▸ **Trecho**:
☆ ☆ ☆ ☆ ☆ ☆ ☆
Pode ser que alguma coisa aconteça de última hora, porque eleição, como futebol, às vezes é uma “caixinha de surpresas” – expressão no sentido original criada pelo jornalista Benjamim Wright, pai do ex-árbitro Fifa José Roberto Wright. Mas, quem acompanhou o processo desde seu início (bem como as pesquisas de intenção de voto, que tiveram intensificação nas últimas semanas), apostaria notadamente quase todas as fichas em que nada vai mudar drasticamente (e literalmente) de um dia para outro.

O cientista político Alberto Carlos Almeida, autor de A Cabeça do Eleitor” e A Cabeça do Brasileiro – e que recentemente publicou, também na temática eleitoral, A Mão e a Luva: o que Elege um Presidente, em dupla com Tiago Garrido –, há quase um ano já vinha classificando como “entediante” o atual processo eleitoral. Cada divulgação de resultado de pesquisa acabou corroborando essa consideração. Os índices de todos os candidatos se alteraram quase sempre dentro da margem de erro.
☆ ☆ ☆ ☆ ☆ ☆ ☆
▸ **Dados registrados**:

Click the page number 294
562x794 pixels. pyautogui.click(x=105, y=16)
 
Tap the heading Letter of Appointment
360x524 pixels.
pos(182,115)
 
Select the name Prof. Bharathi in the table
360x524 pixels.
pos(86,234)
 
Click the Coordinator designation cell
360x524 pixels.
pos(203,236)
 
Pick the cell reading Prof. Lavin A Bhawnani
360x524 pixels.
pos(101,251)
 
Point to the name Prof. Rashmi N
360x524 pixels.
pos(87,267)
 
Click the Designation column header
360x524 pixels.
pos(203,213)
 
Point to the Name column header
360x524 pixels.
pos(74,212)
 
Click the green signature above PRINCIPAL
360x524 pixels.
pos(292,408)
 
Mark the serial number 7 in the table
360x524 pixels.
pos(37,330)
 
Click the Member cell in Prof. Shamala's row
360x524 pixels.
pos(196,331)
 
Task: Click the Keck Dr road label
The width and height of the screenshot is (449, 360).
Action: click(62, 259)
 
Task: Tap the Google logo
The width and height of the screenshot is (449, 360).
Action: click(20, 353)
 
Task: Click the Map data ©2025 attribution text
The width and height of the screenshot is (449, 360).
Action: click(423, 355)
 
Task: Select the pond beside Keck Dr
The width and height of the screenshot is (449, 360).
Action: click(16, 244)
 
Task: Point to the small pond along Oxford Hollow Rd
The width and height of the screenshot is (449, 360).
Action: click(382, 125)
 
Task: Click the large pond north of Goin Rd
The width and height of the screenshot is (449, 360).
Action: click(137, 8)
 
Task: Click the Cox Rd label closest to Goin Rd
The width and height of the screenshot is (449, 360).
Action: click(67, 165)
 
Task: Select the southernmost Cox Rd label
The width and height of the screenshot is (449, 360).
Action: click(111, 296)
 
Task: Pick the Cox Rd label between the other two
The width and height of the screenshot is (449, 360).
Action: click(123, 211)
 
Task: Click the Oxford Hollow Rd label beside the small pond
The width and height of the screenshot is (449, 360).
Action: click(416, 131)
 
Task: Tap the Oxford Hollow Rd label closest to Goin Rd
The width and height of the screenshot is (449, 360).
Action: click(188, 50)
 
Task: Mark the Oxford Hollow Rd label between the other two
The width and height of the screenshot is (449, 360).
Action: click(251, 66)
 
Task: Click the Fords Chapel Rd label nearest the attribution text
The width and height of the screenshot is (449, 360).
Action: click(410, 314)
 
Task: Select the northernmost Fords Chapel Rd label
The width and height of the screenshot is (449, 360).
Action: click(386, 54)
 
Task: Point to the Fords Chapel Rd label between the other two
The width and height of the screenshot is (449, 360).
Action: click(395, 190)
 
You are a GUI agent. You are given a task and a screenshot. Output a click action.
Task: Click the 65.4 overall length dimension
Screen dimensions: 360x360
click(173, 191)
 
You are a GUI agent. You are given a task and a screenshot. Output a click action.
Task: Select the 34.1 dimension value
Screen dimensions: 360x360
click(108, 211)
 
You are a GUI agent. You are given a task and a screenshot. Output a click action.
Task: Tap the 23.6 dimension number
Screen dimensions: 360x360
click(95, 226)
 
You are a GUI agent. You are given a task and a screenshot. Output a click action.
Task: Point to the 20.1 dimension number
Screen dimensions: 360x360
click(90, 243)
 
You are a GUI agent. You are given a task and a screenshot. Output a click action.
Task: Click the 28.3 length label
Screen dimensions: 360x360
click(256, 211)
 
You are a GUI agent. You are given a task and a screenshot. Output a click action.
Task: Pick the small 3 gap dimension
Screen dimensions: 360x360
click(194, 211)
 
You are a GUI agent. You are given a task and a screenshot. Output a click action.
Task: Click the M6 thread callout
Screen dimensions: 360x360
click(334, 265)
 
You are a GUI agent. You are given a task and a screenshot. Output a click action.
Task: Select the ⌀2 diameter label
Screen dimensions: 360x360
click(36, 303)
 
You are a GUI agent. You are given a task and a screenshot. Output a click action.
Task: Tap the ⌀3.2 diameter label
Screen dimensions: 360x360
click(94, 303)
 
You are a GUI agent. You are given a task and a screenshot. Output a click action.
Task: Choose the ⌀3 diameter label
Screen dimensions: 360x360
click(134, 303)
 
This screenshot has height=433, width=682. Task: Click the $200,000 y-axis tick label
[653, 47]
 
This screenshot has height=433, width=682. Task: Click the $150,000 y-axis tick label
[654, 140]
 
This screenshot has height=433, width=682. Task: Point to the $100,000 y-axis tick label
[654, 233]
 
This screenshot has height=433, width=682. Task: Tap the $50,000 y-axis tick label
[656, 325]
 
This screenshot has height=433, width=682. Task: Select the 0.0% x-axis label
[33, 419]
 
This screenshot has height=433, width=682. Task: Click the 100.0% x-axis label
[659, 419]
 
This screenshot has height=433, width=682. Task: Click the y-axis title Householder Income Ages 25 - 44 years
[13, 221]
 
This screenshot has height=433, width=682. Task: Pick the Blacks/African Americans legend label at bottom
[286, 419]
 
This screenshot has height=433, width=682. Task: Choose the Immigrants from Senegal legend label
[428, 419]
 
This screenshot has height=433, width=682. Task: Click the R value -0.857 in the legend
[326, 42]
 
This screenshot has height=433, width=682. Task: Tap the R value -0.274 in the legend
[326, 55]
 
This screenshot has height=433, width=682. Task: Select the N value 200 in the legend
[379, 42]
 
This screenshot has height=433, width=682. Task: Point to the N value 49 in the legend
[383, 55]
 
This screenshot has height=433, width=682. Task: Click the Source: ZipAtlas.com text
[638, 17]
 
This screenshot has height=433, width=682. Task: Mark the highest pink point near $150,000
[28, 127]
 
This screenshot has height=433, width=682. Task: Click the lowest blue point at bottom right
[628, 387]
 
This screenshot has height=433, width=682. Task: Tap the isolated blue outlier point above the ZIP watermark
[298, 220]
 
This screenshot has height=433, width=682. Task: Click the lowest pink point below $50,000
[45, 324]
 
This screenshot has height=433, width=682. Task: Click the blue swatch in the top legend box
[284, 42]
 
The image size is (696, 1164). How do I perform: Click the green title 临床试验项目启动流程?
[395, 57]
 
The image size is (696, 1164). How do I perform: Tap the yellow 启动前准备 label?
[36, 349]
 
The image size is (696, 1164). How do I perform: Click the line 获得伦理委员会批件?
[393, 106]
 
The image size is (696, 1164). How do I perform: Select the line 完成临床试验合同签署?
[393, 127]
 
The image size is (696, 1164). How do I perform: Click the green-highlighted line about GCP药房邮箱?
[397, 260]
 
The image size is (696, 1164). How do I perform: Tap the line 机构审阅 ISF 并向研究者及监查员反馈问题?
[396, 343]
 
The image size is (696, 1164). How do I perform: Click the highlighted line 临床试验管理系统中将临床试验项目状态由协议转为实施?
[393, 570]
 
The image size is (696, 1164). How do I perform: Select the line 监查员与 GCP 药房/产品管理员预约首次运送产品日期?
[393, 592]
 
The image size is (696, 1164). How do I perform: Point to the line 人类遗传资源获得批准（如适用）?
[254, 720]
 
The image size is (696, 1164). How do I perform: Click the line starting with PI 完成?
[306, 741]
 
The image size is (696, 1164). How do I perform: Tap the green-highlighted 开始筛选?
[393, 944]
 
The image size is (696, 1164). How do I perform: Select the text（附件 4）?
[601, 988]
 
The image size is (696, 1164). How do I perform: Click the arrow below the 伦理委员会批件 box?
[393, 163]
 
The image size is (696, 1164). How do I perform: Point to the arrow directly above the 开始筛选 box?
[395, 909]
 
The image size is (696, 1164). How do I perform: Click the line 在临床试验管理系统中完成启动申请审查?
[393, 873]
☆ ☆ ☆ ☆ ☆ ☆ ☆
▸ **Desafio 1**:
Liste todas as pessoas mencionadas pelo nome no trecho sobre a eleição.
▸ **Desafio 2**:
No trecho sobre a eleição, reescreva de forma mais concisa o parágrafo iniciado por "O cientista político Alberto Carlos Almeida", mantendo seus fatos principais.
▸ **Desafio 3**:
Transcreva literalmente a parte do trecho sobre a eleição que começa em "O cientista político" e termina em "margem de erro.".

▸ **Resposta 1**:
- Benjamim Wright
- José Roberto Wright
- Alberto Carlos Almeida
- Tiago Garrido

▸ **Resposta 2**:
O cientista político Alberto Carlos Almeida é autor de "A Cabeça do Eleitor" e "A Cabeça do Brasileiro". Com Tiago Garrido, publicou recentemente "A Mão e a Luva: o que Elege um Presidente". Há quase um ano, ele classificava o atual processo eleitoral como "entediante". Cada resultado de pesquisa confirmou essa avaliação, pois os índices de todos os candidatos variaram quase sempre dentro da margem de erro.

▸ **Resposta 3**:
O cientista político Alberto Carlos Almeida, autor de A Cabeça do Eleitor” e A Cabeça do Brasileiro – e que recentemente publicou, também na temática eleitoral, A Mão e a Luva: o que Elege um Presidente, em dupla com Tiago Garrido –, há quase um ano já vinha classificando como “entediante” o atual processo eleitoral. Cada divulgação de resultado de pesquisa acabou corroborando essa consideração. Os índices de todos os candidatos se alteraram quase sempre dentro da margem de erro.